Claro que es más seductor decir que hay que impulsar un “shock de consumo”. Consumir es fácil y muchos conciudadanos/as consumen menos de lo razonable. Sin embargo, esas urgencias no nos habilitan a ignorar el nudo problemático que esa visión encierra. Hay una falacia en esa “convocatoria a consumir”, porque sencillamente cada vez tenemos menos que consumir, nos estamos comiendo las rutas que no arreglamos, la energía que no reponemos, las reservas del Banco Central y el capital cognitivo que se dilapida cada vez que jubilamos a alguien más dotado de capacidades laborales que su reemplazante.

Además, no se trata de un atajo que nos salga gratis. 

El sueño de salir de la pobreza de manera mágica nos lleva a conductas predatorias, a los manotazos sistemáticos, a una fiscalidad engorrosa y agobiante. A medida que nos hundimos en la pobreza crece la grieta, aumenta la desafección social con los procesos políticos, se profundizan la segregación y los prejuicios, los servicios públicos concebidos como espacios de integración son abandonados por las clases medias (que se vuelven más pobres), sencillamente porque el Estado no brinda seguridades prestacionales básicas o no satisfacen una regularidad elemental.

La lucha contra la pobreza es esencial, pero necesitamos un cambio de paradigma, una visión no complaciente que nos permita recuperar la esperanza. La esperanza no es el resultado de un jingle, sino de una visión consistente. 

En la pospandemia la Argentina volverá a tener oportunidades. Es probable que el alto endeudamiento público extendido a nivel global derive en un escenario más benévolo para los Estados deudores, la demanda de alimentos trazables y seguros se sostendrá a medida que muchos asiáticos vayan occidentalizando su dieta al impulso de las propias políticas de sus países al respecto, y las necesidades ambientales asociadas al cambio climático son una ventana enorme para la bioeconomía argentina. Ahora bien, no será un milagro aprovechar esas oportunidades, sino un esfuerzo compartido a partir de una visión.
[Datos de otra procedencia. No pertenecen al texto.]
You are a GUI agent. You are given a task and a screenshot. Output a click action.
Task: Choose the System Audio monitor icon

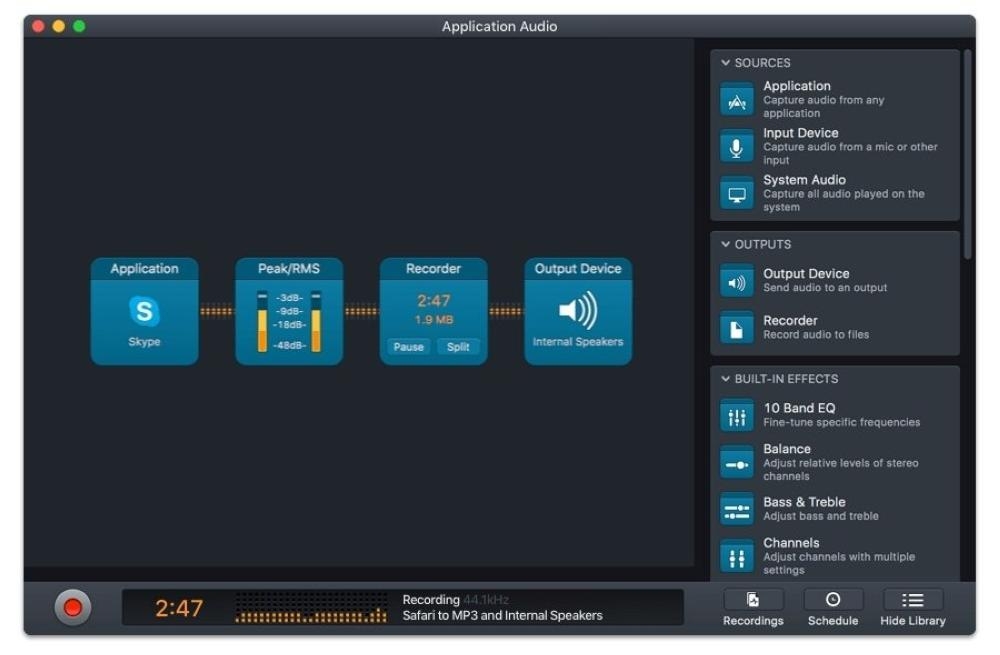(x=737, y=194)
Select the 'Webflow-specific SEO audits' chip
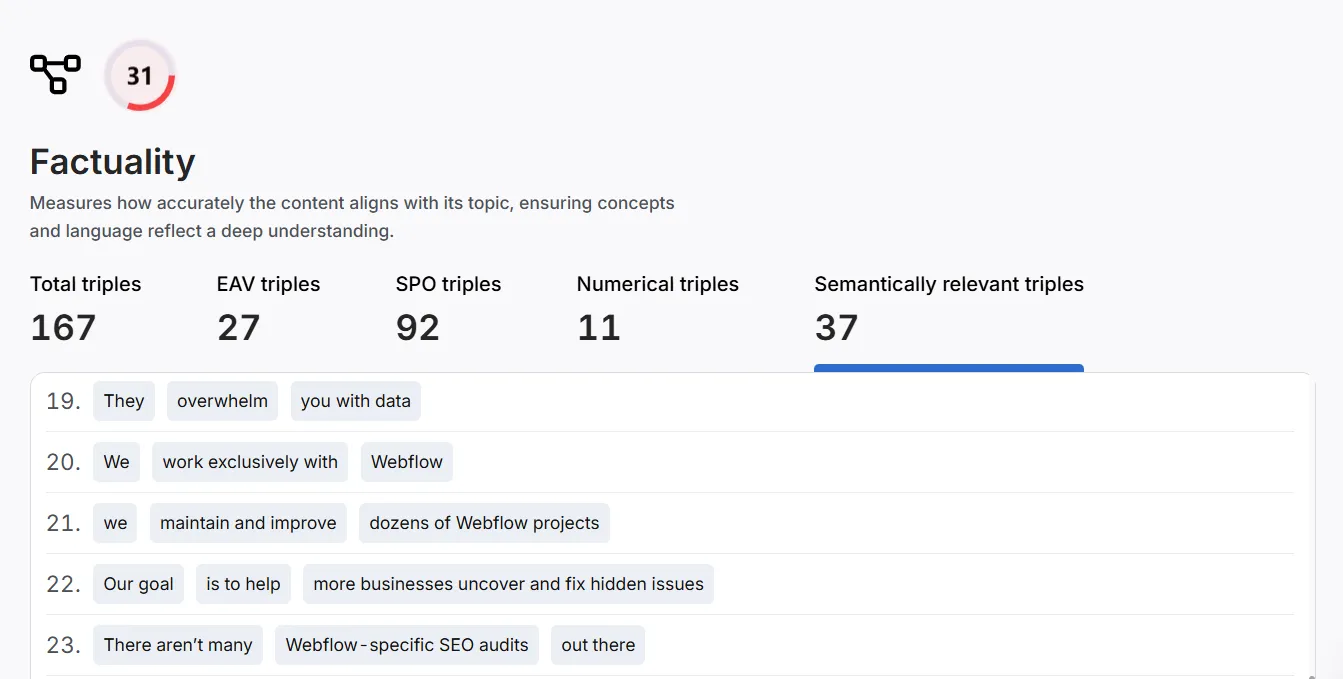1343x679 pixels. click(x=407, y=645)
La pobreza no nos dignifica ni nos exime de nuestras responsabilidades, como la riqueza tampoco lo hace. Nuestras opciones morales son personales y cada uno asume las suyas dentro de la legalidad constitucional. En cambio, el deber de las instituciones públicas es generar un marco que nos permita las más amplias posibilidades de realización. 

Nuestra gesta actual es emanciparnos de los pensamientos que nos atenazan, para poder discutir un orden social más productivo, menos predatorio y más justo.

Publicado en La Nación el 14 de agosto de 2021.